Texte présenté:
-.-.-

Lorsque j'ai mis en vente, fin décembre (2012, NDL), mon exemplaire de Far Cry 3 sur leboncoin, je ne pensais pas que les gens allaient se l'arracher, surtout à un prix si proche du neuf. Un type m'a même réveillé à 1h du matin pour venir le chercher «immédiatement», me suppliant de ne pas me rendormir (true story) de peur qu'un autre empoche la mise*... Mais pourquoi les gens se battraient-ils pour un jeu finalement trouvable à un prix à peine plus élevé, neuf, un peu partout? Far Cry 3 serait tout bonnement en rupture de stock, victime de son succès ! (NDLA: Mince, si j'avais su, je l'aurai vendu 3 fois me prix !). Analyse.

-.-.-

Énoncé A: Résumez en deux phrases le texte sur la revente de Far Cry 3.
Énoncé B: Poursuivez le texte sur la revente de Far Cry 3 à partir de sa dernière phrase.

Section des données:
-.-.-

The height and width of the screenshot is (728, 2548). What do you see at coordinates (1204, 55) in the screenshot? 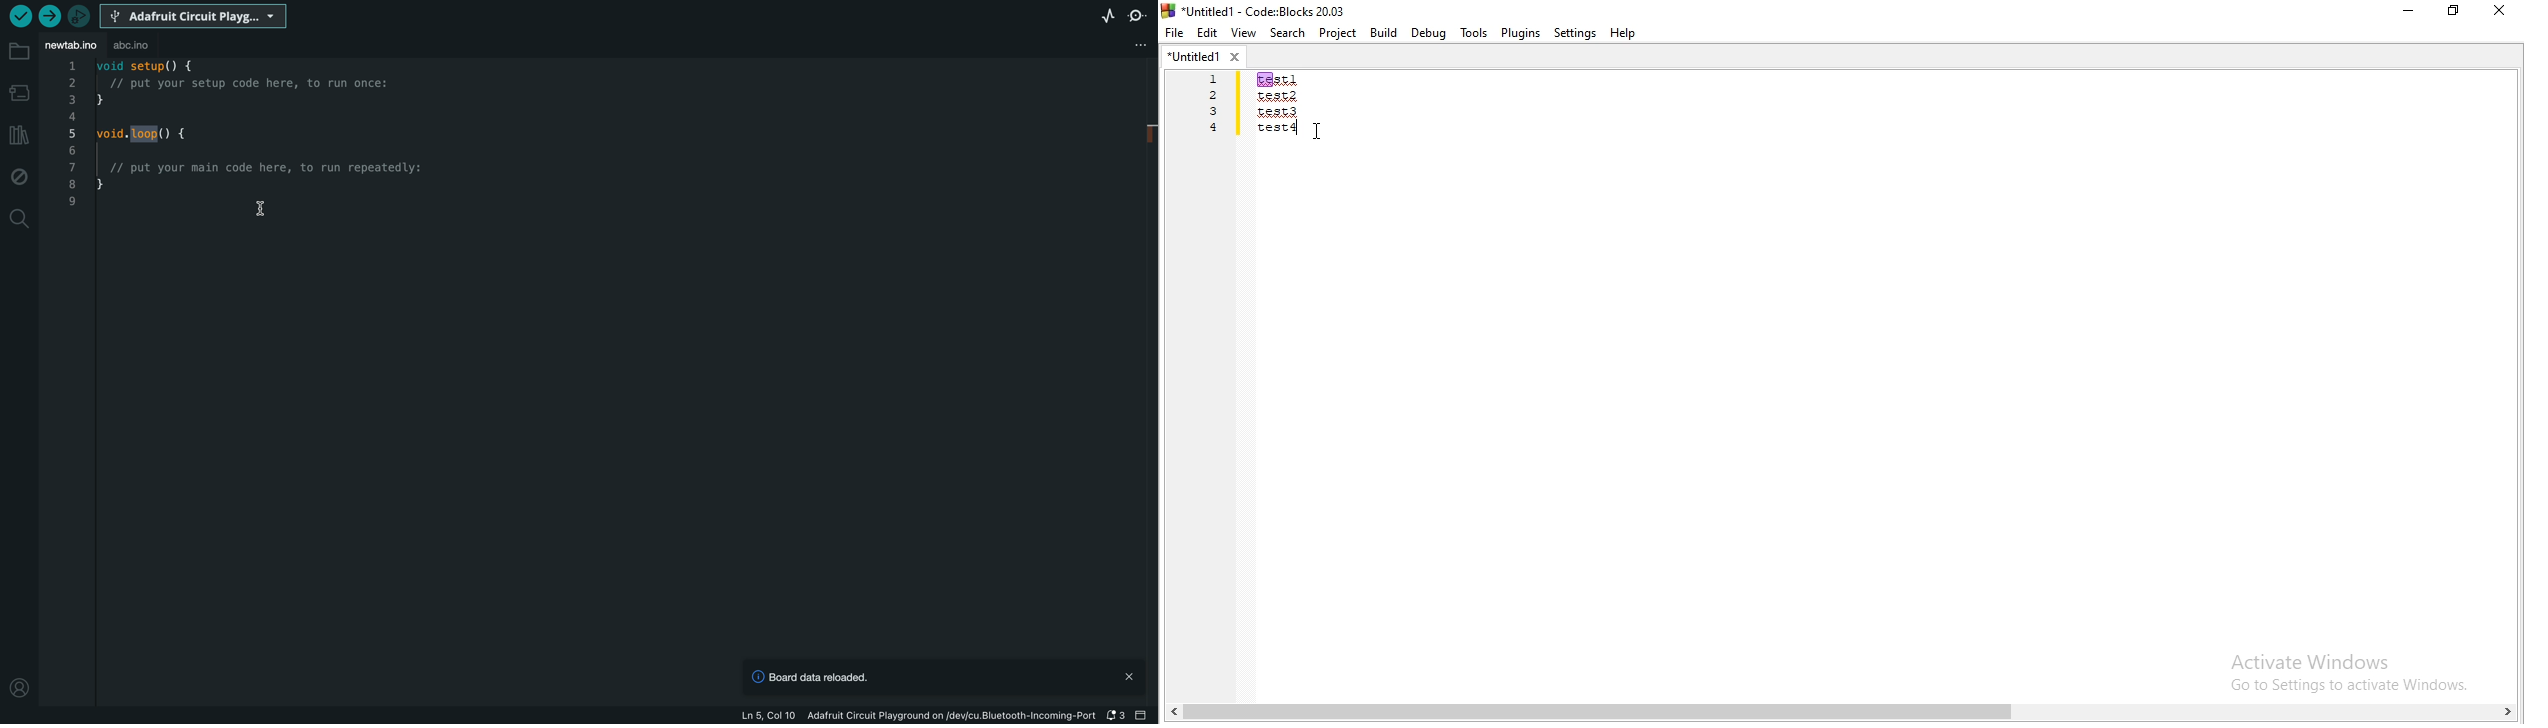
I see `untitled1` at bounding box center [1204, 55].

-.-.-

Corrigé A: Fin décembre 2012, la personne qui raconte a mis en vente son exemplaire de Far Cry 3 sur leboncoin à un prix proche du neuf et a été surprise par l'empressement des acheteurs, l'un d'eux l'ayant même réveillée à 1h du matin pour venir le chercher immédiatement. Elle s'étonne qu'on se batte pour un jeu trouvable neuf un peu partout à un prix à peine plus élevé et avance que Far Cry 3 serait en rupture de stock, victime de son succès.

Corrigé B:
*Je lui alors dit de me recontacter le lendemain vers 9H, et effectivement à 9H pile il m'a appelé, haletant (!), pour convenir d'un rendez vous. 15 min après c'était vendu. #lesgens

 

Cette étrange histoire de jeu introuvable m'a été contée par toutes les personnes cherchant à m'acheter mon précieux, certains me téléphonant même de Bretagne ou de Groland. Il est vrai que le jeu a récolté des notes dithyrambiques sur tous les sites, même les moins malhonnêtes, et trusté les podiums des «meilleurs jeux de l'année» un peu partout, créant un engouement que peu de gens avaient vu venir, enfin certainement pas les Mayas. De là à devenir introuvable... Je pense que beaucoup de gens ont fait comme moi, qui me suis laissé tenter alors que je ne l'attendais pas du tout, intrigué par tant de louanges.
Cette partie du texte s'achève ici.